Но вскоре выяснилось, что ничего страшного
не произошло. На самом деле пароход «Товарищ Пенкин» никуда не ушел, а просто, как выразился один из героев рассказа, «ему перекрасили теперь название». За то время, что пассажиры гуляли по городу, «Товарищ Пенкин» перестал быть «Пенкиным» и стал называться – «Гроза».Пассажиры успокоились и радостно разошлись по своим каютам, не забыв, правда, поинтересоваться у капитана, почему вдруг так спешно понадобилось сменить название их парохода. Капитан объяснил: пока они гуляли, пришла телеграмма, сообщившая, что товарищ Пенкин, именем которого был назван пароход, оказался «не на высоте своего положения и в настоящее время находится под судом». Поэтому и пришлось в таком срочном порядке закрасить это название и назвать пароход по-новому.

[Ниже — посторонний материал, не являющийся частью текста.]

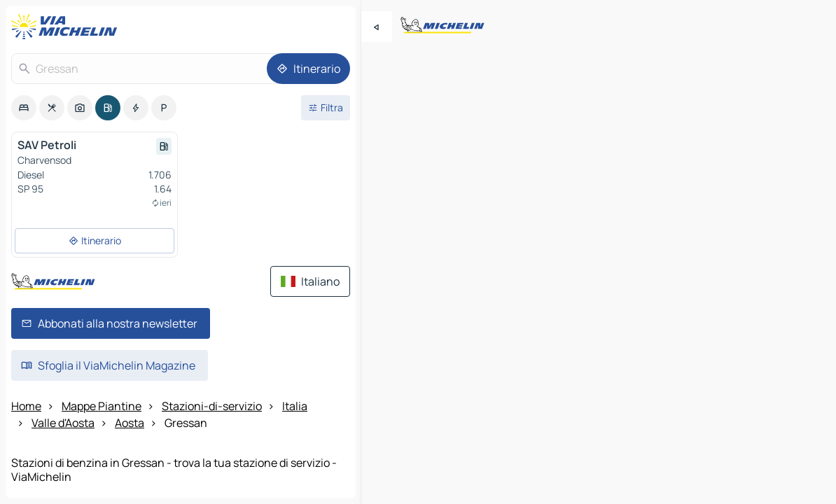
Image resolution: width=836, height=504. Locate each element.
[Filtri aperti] (326, 108)
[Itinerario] (308, 69)
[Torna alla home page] (67, 27)
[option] (24, 108)
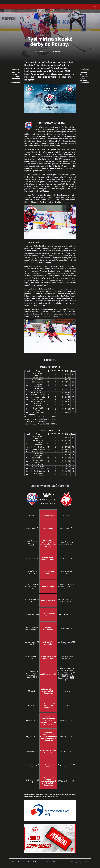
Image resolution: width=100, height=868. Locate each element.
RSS (54, 862)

Продолжая этот зощенковский сюжет, можно представить себе, что одной только «перекраской» названия парохода дело не обошлось. Ведь имя злополучного товарища Пенкина, как это полагается на пароходах, наверняка красовалось на шлюпках, ведрах, спасательных кругах и всех прочих атрибутах корабельного оборудования. Это имя, вероятно, было вышито также и на салфетках, выгравировано на ложках, ножах, вилках и подстаканниках, значилось на тарелках, чашках и блюдцах, принадлежащих корабельной кают-компании. Да мало ли еще могло оказаться на этом пароходе предметов, клейменых именем скомпрометировавшего себя товарища. Может быть, в кают-компании даже стоял какой-нибудь гипсовый бюст этого самого Пенкина, а в корабельной библиотеке имелось собрание его сочинений? Надо полагать, все эти предметы, – во всяком случае, те из них, которые невозможно было «перекрасить», – тотчас же полетели за борт.

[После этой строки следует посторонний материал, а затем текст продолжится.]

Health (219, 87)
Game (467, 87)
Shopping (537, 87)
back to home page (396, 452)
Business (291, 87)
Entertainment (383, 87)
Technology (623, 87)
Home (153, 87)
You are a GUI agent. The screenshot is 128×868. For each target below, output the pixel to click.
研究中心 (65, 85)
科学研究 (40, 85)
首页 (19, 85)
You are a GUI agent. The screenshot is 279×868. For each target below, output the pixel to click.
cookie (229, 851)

В рассказе Зощенко ничего об этом не сообщается. Быть может, ничего такого даже и не было, поскольку герои этого рассказа к переименованию парохода отнеслись с полнейшим равнодушием. Им было решительно все равно, как называется пароход, на котором они совершают свое путешествие. «Пенкин» – так «Пенкин». «Гроза» – так «Гроза»…

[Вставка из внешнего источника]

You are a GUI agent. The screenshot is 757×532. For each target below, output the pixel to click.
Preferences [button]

Совсем не то с командой и пассажирами нашего гигантского Парохода. У нас известие о его переименовании было встречено с энтузиазмом. И тут уж за борт полетели не только те предметы, на которых было четко обозначено старое его название, но даже и те иногда весьма ценные вещи, которые в сознании вовлеченных в эту азартную игру пассажиров почему-либо ассоциировались – иногда с достаточным на то основанием, а иногда и без всякого основания – с тем, прежним наименованием, которое они решили раз и навсегда вытравить из своей памяти.
Пока расправлялись с Бабаевским, Панферовым, Фадеевым и прочими советскими корифеями, оценки которым, по меткому выражению Виктора Шкловского, ставили не за успехи, а за поведение, все это выглядело более или менее нормально. И даже, когда полетели за борт все тридцать томов Горького и тринадцать томов Маяковского… Заведомая несправедливость этой «гражданской казни» была очевидна. Но в ней по крайней мере была своя логика.
Горький – отчасти заслуженно, отчасти с помощью разных жульнических подтасовок и фальсификаций – был превращен в одного из тех атлантов, скульптурные изображения которых не только украшали, но и поддерживали; помпезный фасад созданной Сталиным Империи Зла. В еще большей мере это относится и к Маяковскому. Можно ли было рассчитывать, что сохранятся в целости и неприкосновенности эти атланты, если рухнул не только фасад, но и само поддерживаемое ими здание вдруг осело и рассыпалось, разлетелось на куски?
Но за Горьким и Маяковским последовали другие. Те, кто, казалось бы, именно сейчас, когда этот фасад со всеми своими атлантами и кариатидами превратился в труху, как раз и должны были бы занять самые почетные места в пантеоне русской культуры.
Основания для «сбрасывания» были те же. Разве только аргументы приходилось изыскивать более тонкие и хитроумные. Суть же дела всякий раз сводилась к одному и тому же.
Помните замечательный диалог из старого рассказа Ильфа и Петрова?
– Кто была Екатерина Вторая? – экзаменовал там папа сына-школьника.